The Art of Coming Back
The Art of Applied Visual Thinking
The Art of Coming Back: Repair Discipline for Your Visual Practice
"Hello, old friend." That's the phrase that caught my attention from my son's piano teacher during his last lesson. She was encouraging him to play a song from his repertoire that feels like inviting a buddy over for a visit. It sometimes takes a beat to get in sync with the notes and rhythm, but once the fingers recall what they once knew, it feels like rekindling a friendship.
Let's talk about something nobody wants to admit: you're going to fall away from your visual practice sometimes.
Life will happen. Projects will explode. Health will demand attention. Motivation will vanish. And one day you'll realize your sketchbook / tablet hasn't seen your visual thinking for a week. Or a month. Or longer.
And here's a critical moment for your visual practice —not the stopping, but what comes after.
Most of us experience some version of guilt, shame, "I should have kept going." Sometimes it's "Why can't I stick with anything?" or "I'll start again when I have time / energy / motivation." Then it gets harder to return to the visual practice. It's easy to get stuck in the guilt gap between where you are and where you think you should be.

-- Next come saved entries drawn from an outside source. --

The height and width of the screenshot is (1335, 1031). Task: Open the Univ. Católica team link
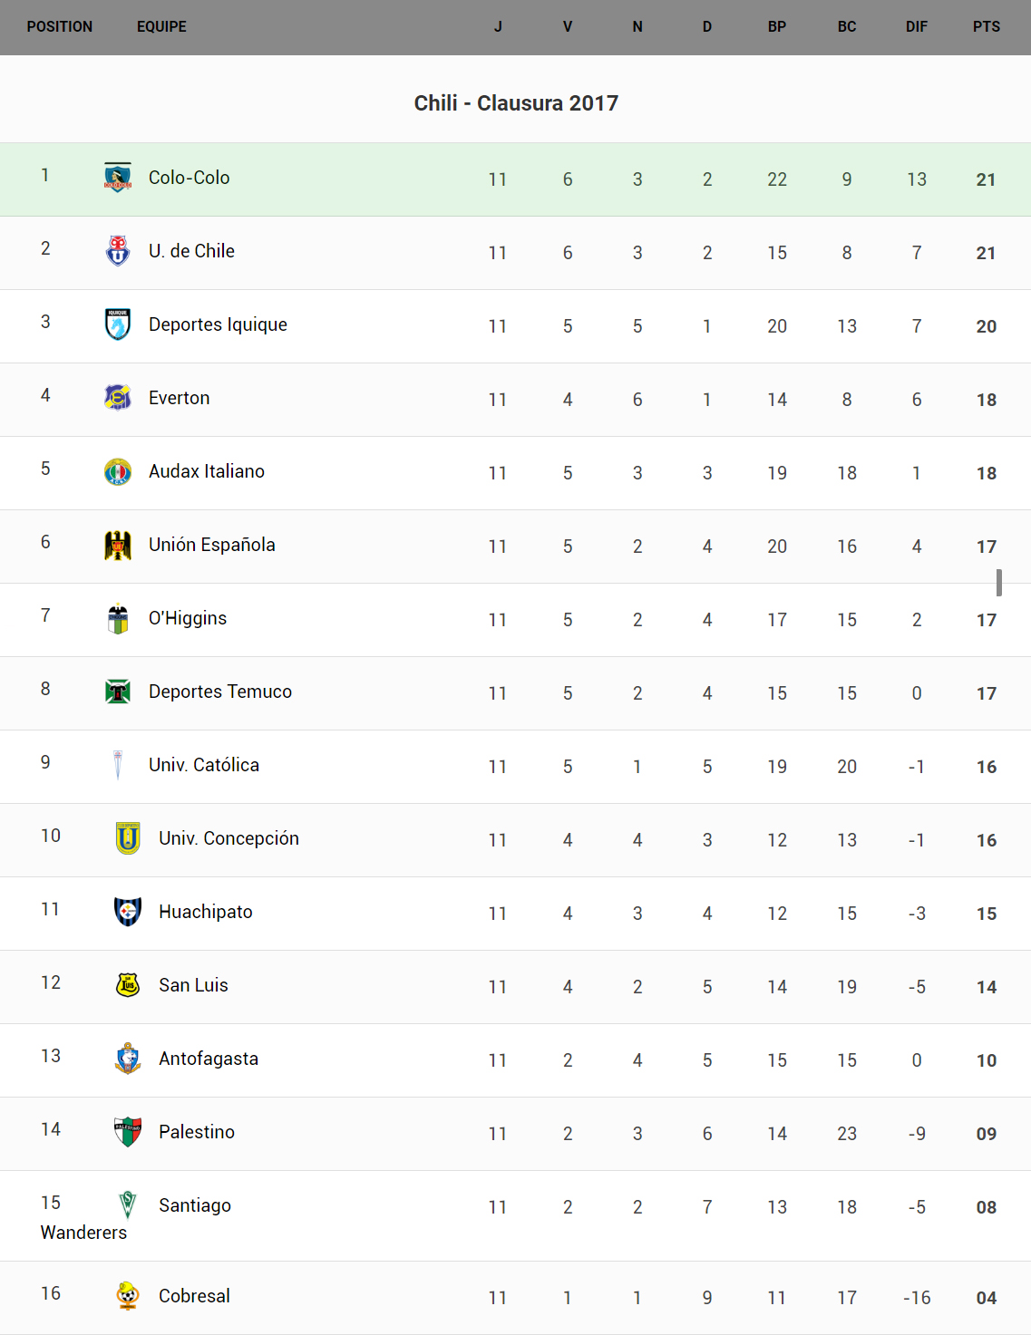[x=204, y=765]
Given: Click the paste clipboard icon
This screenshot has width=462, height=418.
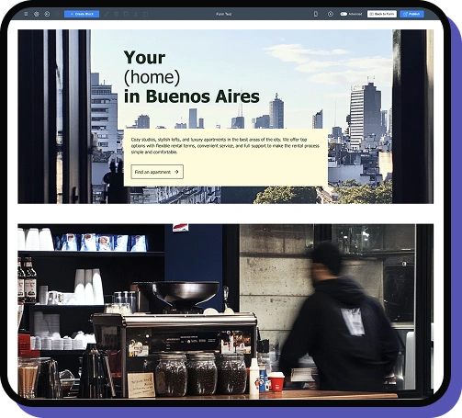Looking at the screenshot, I should tap(146, 14).
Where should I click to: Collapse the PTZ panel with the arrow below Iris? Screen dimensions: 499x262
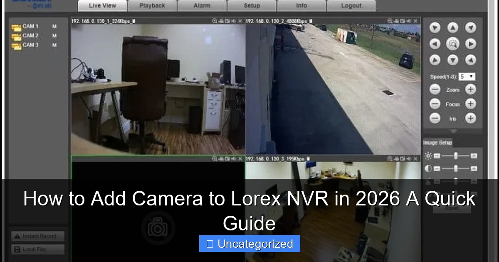click(x=453, y=131)
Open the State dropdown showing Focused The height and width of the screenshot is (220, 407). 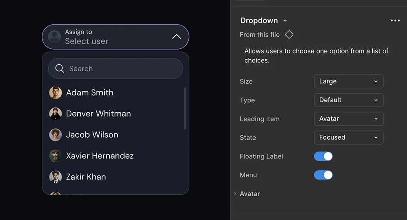tap(349, 138)

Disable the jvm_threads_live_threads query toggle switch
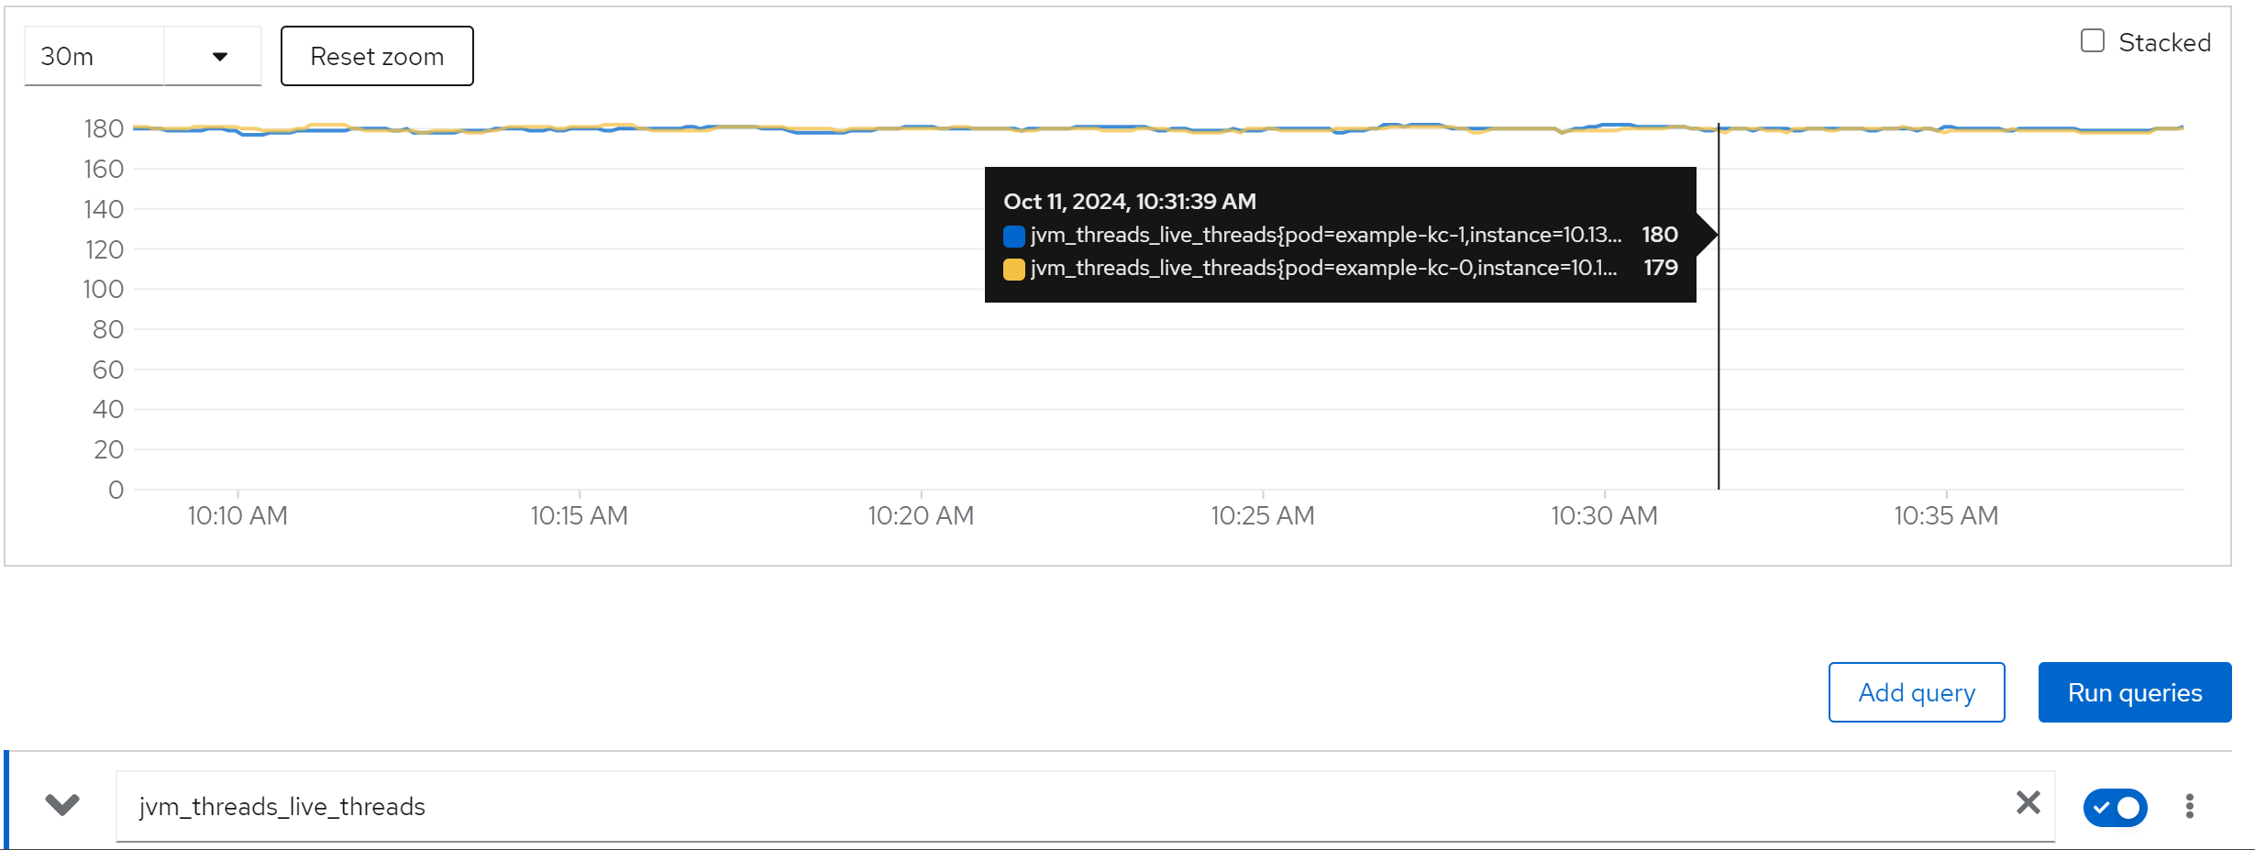[2115, 807]
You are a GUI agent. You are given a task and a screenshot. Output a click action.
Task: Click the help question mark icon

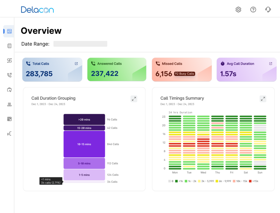tap(253, 10)
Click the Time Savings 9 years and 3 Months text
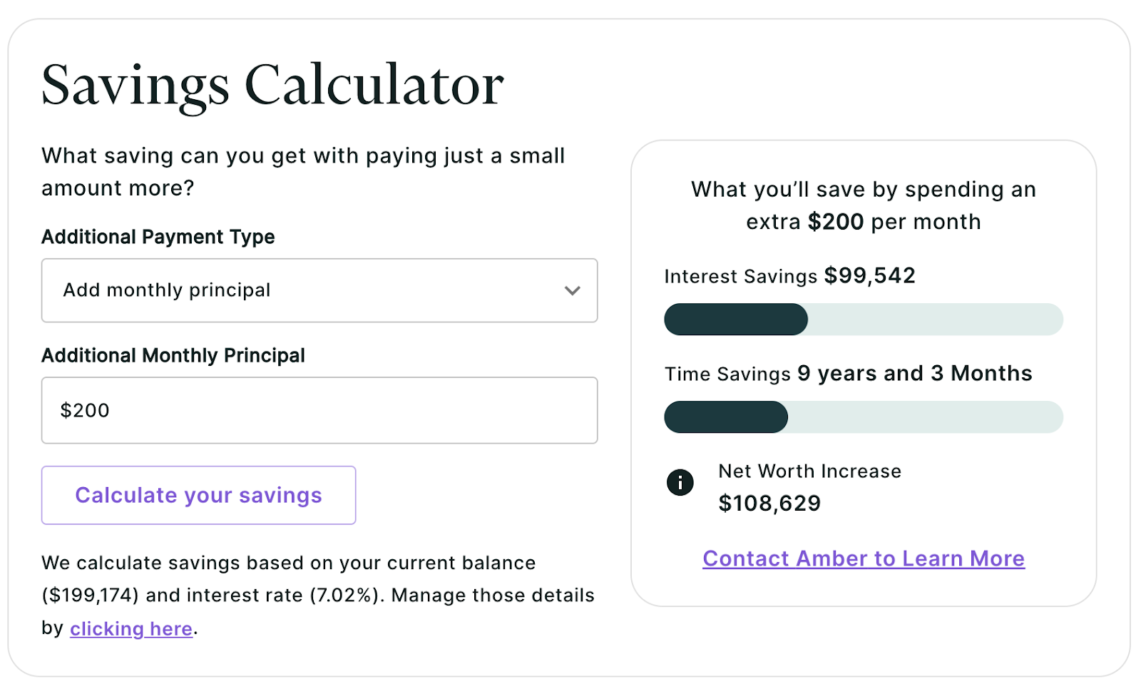 (849, 374)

The emotional hurdle makes it harder to return, and the longer we put it off, the more rusty we feel.
This is where repair discipline is a life saver. Not the discipline of pushing harder. The discipline of coming back gently. Of giving yourself a bit of grace for whatever happened or didn't happen. Of understanding that consistency is nice, but not always possible—it's more important to develop the skill to return.

Five Ways to Practice Repair Discipline
These practices are for when you've been away. They're gentle, forgiving, and designed to rebuild connection without demanding perfection. Pick the one that feels most like a soft landing.
1. The "Just Doodle" Return (5 minutes)
Don't open your sketchbook with a plan. Don't try to make up for lost time. Just doodle while your coffee brews. Circles, squares, stars, swirls—whatever flows from your pen. The goal isn't to create something. It's to remember what it feels like to move your hand and watch marks appear.
2. The One-Pen, One-Page Reset (10 minutes)
Grab one pen (not a full set—just one) and one blank page. Draw anything that comes to mind – a memory, your kitchen, how your day felt. No rules, no right answer, no fancy technique. This practice whispers to your visual brain, "Hey, remember me? Let's play." And your brain whispers back, "Oh yeah, I remember, and this is fun." That's repair.
3. Redraw a Simple Favorite (7 minutes)
Think of an icon or drawing you used to do easily—a star, a stick figure, a coffee cup, a house. Draw it. Then draw it again. And again. Not to master it, but to feel competent. When you've been away, confidence is low. This practice
reminds you that you do know how to do this. A pause is not a stop.
4. Look at Old Work, No Judgment Allowed (10 minutes)
Flip through your old sketchbooks or visual notes. But here's the rule: you're not allowed to critique. You can only appreciate. Look at what you captured, what you tried, what you showed up for. Let it remind you that you've been here before, and you can be here again. You're reconnecting with your own brave and brilliant history, not starting over.
5. Create a "I'm Back" Visual (15 minutes)
Make something that marks this moment. A simple drawing that says, "I was away, and now I'm here." Examples might be a door opening, a path with footprints, a plant growing back, a sunrise. Something that acknowledges the absence and honors the return. No apologies, no excuses, no guilt. It's about what you're choosing now.

Why This Matters Beyond Your Sketchbook
Repair discipline is perhaps the most important of all three types. Because here's the truth: you will fall away from things that matter. Not because you're weak or undisciplined. But because you're human.
Relationships drift. Health practices lapse. Good habits break. Projects stall. And the difference between people who sustain things over decades and people who don't isn't that they never fall away. It's that they know how to come back.
When you practice repair discipline in your visual thinking, you're practicing:
- Self-compassion: Coming back without shame.
- Resilience: Restarting after stopping.
- Sustainability: Understanding that long-term success includes breaks.
- Grace: Treating yourself the way you'd treat someone you love.
- Trust: Believing you're worth returning to.
The same can apply to relationships, work, health practices, creative projects and learning goals. The skill of coming back — of repairing connection after absence — is what allows things to survive over years, not just weeks.
Coming back means you're still in the game.
Your Turn
If you've been away from your visual thinking practice, this is your invitation to come back. Not with a grand plan or a guilt trip. Just with a pen and a willingness to try.
QUESTION FOR THIS WEEK: "What if the most courageous thing I could do is return without explaining why I left?"
You don't need to catch up. You don't need to prove anything. You just need to show up again.
Your visual thinking practice is still here, waiting, no judgement. It's not mad at you. It's just glad you're back.
Coming full circle: Whether you need maintenance, growth, or repair this week, you now know which type of discipline your practice is asking for. And that knowing? That's already a form of care.